The mural, on view in the Moody’s Flex Studio, depicts a textured hill made of clay layered with papel picado figures that recall deities of both Catholic and Indigenous origin. The site itself nods to Tepeyac Hill, once home to a temple dedicated to the Aztec goddess Tonantzin, where the Virgin of Guadalupe is said to have appeared in 1531. By merging those Indigenous and European cosmologies, Hernandez reveals the cultural negotiations embedded in faith. In a series of workshops, Hernandez shared these histories and iconographies as well as the craft of papel picado with Rice students.
“Throughout the month of September, we’ve collaborated with the Rice students to create this installation that is a depiction of the Tepeyac, which is where the Virgin of Guadalupe appeared to Juan Diego,” Hernandez said. “I work with papel picado, which is the traditional Mexican folk art of punch paper. It really originates from the tradition of papel amate, which the Indigenous people would make out of the bark of fig trees. They would create codices out of it. They would punch out these figures.”
The collaboration unfolded in three stages, each one deepening the link between process and meaning. In the first week, students punched out the idols. The following week they painted the silhouette of Tepeyac Hill, and in the third, the fragments coalesced into the finished mural, a ritual of assembly as much as artmaking.

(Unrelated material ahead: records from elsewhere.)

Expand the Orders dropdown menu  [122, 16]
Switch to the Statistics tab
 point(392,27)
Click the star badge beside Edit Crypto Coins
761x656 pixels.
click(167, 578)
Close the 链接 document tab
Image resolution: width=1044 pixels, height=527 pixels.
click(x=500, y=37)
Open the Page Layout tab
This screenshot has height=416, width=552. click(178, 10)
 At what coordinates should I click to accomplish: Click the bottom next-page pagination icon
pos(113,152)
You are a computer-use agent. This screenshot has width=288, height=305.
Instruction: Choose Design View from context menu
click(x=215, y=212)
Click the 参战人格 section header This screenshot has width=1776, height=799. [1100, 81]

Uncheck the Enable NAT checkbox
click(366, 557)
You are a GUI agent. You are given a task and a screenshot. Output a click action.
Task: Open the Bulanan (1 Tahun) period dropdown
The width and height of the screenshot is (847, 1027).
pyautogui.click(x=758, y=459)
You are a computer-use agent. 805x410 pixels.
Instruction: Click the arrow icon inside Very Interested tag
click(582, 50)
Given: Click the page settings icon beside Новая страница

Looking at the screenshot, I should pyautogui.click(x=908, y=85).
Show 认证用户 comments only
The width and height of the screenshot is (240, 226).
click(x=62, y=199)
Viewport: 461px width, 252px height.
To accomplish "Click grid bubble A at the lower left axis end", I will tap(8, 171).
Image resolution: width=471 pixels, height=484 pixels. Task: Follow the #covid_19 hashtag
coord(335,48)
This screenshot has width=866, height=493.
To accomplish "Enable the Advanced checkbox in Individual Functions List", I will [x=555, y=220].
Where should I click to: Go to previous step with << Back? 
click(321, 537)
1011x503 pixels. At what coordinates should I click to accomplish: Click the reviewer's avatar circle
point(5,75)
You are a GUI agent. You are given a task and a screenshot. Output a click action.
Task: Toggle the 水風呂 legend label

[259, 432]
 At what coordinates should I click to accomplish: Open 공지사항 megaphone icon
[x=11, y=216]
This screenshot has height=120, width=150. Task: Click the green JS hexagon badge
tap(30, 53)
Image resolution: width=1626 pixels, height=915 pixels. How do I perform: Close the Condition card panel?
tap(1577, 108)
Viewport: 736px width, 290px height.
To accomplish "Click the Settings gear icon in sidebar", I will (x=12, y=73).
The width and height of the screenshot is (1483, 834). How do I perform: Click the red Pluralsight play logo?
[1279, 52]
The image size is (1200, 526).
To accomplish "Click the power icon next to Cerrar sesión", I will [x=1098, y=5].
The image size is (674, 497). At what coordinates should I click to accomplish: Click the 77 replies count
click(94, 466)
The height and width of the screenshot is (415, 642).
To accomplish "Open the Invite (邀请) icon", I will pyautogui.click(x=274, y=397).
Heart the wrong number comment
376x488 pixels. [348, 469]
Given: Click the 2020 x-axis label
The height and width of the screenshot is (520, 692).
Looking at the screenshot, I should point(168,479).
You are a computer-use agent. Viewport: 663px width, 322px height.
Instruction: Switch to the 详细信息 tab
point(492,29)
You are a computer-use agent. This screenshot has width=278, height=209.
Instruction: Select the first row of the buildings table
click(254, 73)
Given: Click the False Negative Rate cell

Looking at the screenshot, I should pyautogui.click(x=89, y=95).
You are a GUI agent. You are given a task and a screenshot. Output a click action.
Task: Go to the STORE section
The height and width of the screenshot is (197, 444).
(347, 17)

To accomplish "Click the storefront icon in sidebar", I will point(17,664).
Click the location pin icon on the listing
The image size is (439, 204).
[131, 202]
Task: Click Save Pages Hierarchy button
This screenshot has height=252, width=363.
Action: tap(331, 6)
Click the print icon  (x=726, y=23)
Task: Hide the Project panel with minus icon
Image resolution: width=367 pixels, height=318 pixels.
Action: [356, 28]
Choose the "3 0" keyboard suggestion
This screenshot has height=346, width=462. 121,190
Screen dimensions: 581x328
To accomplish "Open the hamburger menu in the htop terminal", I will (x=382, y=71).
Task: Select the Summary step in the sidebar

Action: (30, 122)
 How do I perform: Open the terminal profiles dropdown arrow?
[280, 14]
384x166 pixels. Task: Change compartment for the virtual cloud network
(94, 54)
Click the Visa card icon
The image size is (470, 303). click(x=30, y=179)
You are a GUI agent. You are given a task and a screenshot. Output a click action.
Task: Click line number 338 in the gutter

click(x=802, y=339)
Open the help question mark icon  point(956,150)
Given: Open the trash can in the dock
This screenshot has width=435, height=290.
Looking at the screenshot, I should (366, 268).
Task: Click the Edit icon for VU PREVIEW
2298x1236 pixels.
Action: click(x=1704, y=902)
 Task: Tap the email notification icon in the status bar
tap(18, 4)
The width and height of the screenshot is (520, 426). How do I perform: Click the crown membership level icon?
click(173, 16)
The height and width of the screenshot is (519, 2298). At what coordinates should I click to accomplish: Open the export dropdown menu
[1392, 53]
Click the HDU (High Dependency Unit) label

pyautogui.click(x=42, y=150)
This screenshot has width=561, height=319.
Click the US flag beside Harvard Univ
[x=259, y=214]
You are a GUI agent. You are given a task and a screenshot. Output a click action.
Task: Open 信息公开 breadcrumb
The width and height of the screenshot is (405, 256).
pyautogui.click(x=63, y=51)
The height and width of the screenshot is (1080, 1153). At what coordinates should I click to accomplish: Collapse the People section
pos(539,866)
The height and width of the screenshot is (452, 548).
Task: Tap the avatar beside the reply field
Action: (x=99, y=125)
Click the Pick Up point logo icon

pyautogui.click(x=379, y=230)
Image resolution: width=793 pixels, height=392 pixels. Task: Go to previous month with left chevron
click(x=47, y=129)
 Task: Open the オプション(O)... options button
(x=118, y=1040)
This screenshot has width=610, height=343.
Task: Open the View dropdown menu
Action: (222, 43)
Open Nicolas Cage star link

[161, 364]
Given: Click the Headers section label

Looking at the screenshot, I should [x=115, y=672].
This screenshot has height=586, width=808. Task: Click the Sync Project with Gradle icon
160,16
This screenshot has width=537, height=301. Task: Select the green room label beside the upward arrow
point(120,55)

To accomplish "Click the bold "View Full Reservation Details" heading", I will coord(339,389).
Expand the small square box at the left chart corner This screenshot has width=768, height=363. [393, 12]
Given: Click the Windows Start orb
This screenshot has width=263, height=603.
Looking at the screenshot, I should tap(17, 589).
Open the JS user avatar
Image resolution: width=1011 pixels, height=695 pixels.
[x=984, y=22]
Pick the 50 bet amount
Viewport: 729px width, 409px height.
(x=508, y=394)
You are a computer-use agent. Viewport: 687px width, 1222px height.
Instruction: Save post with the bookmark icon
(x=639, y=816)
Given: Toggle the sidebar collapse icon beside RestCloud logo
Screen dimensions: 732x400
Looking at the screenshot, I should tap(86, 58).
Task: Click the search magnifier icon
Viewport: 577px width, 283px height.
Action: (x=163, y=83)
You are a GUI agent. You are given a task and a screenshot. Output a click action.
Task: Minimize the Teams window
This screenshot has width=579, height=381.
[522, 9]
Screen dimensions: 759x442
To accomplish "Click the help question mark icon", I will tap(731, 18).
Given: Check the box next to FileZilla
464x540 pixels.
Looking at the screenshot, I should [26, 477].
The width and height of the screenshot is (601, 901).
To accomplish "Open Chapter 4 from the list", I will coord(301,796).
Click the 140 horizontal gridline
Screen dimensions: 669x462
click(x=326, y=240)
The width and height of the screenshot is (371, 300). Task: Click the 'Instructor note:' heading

“The inspiration for this really kind of came from an investigation into my namesake,” Hernandez said. “I was named after the Virgin de Guadalupe. As I investigated more of the history, I found connections between the Indigenous traditions and how the Catholics use that to convert the Indigenous people.”

The students’ figures — rendered in charcoals and ochre yellows — float across the clay-painted Tepeyac as a chorus of divine offspring, embodying Tonantzin’s enduring attributes of motherhood, fertility and protection. Each cut and pigment is a gesture of lineage, linking pre-Columbian craft to contemporary expression.
The Moody Project Wall was launched in 2021 to foster collaboration between Houston artists and Rice students. Organized by associate curator Noor Alé, Hernandez’s contribution captures that mission perfectly: a space where heritage, community and learning converge. The work stands not just as a visual homage to the Virgin of Guadalupe and Tonantzin but as a living record of how belief and art adapt — hand to hand, cut by cut — across time.